- Ziel 1
Worum geht es in der Besprechung zu Terra Nova? Fasse sie in zwei Sätzen zusammen.

- Vorliegender Text
Lesezeit: 5 Minuten
Freunde von Terra Mystica müssen bei meiner Besprechung zu Terra Nova tapfer sein. Ich starte direkt mit der Eskalation. Meine steile These, ihr könnt den aufgeplusterten Expertentitel Terra Mystica in die Tonne kloppen. Ja, richtig gelesen! Ich rede von dem Spiel, welches auf BoardGameGeek auf Platz 23 thront und weltweit gefeiert wird. Meine These mag vielleicht exklusiver sein und ist durch einen Argumentations-Joker zumindest leichter erkauft, trotzdem stehe ich zu der Aussage. Lasst es mich erklären!

Kurzcheck: Darum geht es in Terra Nova

Terra Nova sieht auf den ersten Blick genauso wie der große Bruder aus. Oder ist es eine Schwester? Egal. Wichtig ist, wer Terra Mystica kennt, der findet sich hier sofort zurecht. Auch in Terra Nova bekommen Mitspielende eine Fraktion mit individuellen Fähigkeiten, die z. T. über Gebäude freigeschaltet werden. Weiter besitzt das Spielfeld viele Hexfelder unterschiedlicher Biome, wovon jede Fraktion nur eine Art besiedelt kann. Als Seebär lebt es sich eben schlecht in der Wüste. Also gibt es auch in Terra Nova die Möglichkeit, diese Hexfelder unter großer Mühe zu terraformen und anderen damit Bebauungsfelder durch eigene Besiedelung zu klauen.

- Ziel 2
Wie lautet der Abschnitt der Datensätze, der mit der Zeile beginnt, die „The image size“ enthält, und bis zum Ende der Datensätze reicht, wenn du ihn neu schreibst und dabei „gear icon“ durch „cog icon“ ersetzt? Alles andere bleibt unverändert, die Bilder lässt du weg.

- Extrahierte Daten

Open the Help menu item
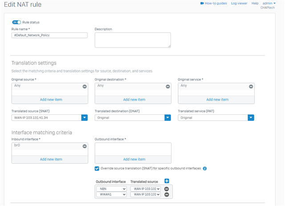Screen dimensions: 285x206 [x=255, y=3]
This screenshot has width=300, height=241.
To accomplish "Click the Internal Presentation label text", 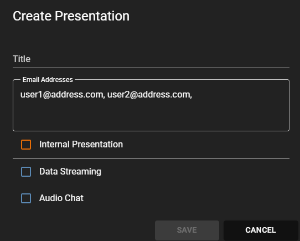I will (81, 144).
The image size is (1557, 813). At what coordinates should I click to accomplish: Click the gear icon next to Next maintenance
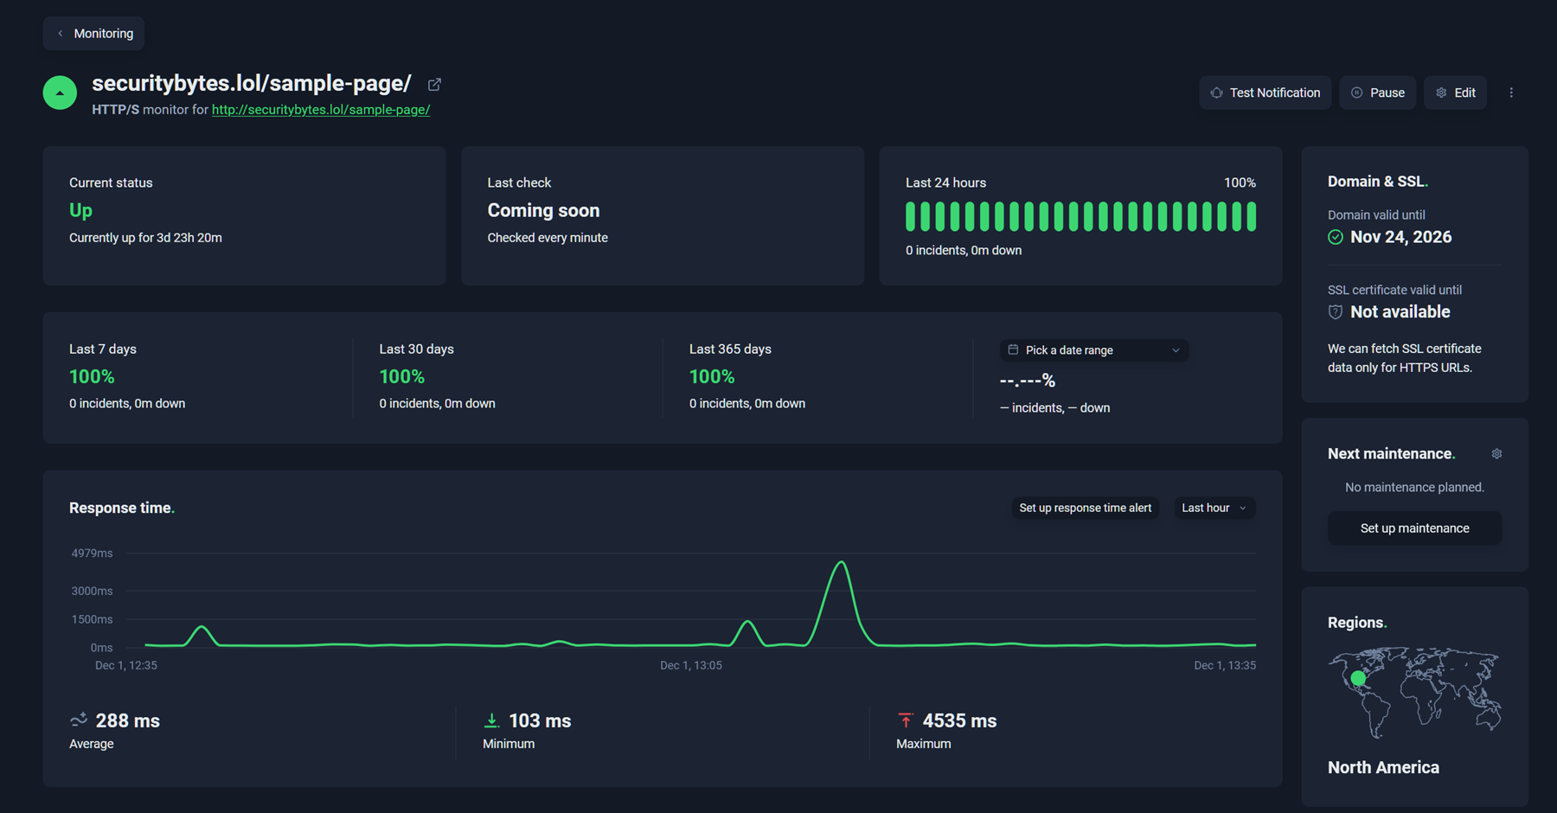click(1496, 453)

- Fertige Antwort 1
Die Besprechung zu Terra Nova vertritt die These, man könne Terra Mystica in die Tonne kloppen, obwohl das Spiel auf BoardGameGeek auf Platz 23 steht und weltweit gefeiert wird. Terra Nova ähnelt Terra Mystica stark: Jede Fraktion hat individuelle Fähigkeiten und besiedelt nur eine Art von Hexfeldern, kann diese aber mühsam terraformen, um anderen Bebauungsfelder zu klauen.

- Fertige Antwort 2
The image size is (1557, 813). At what coordinates should I click to accomplish: Click the cog icon next to Next maintenance
click(1496, 453)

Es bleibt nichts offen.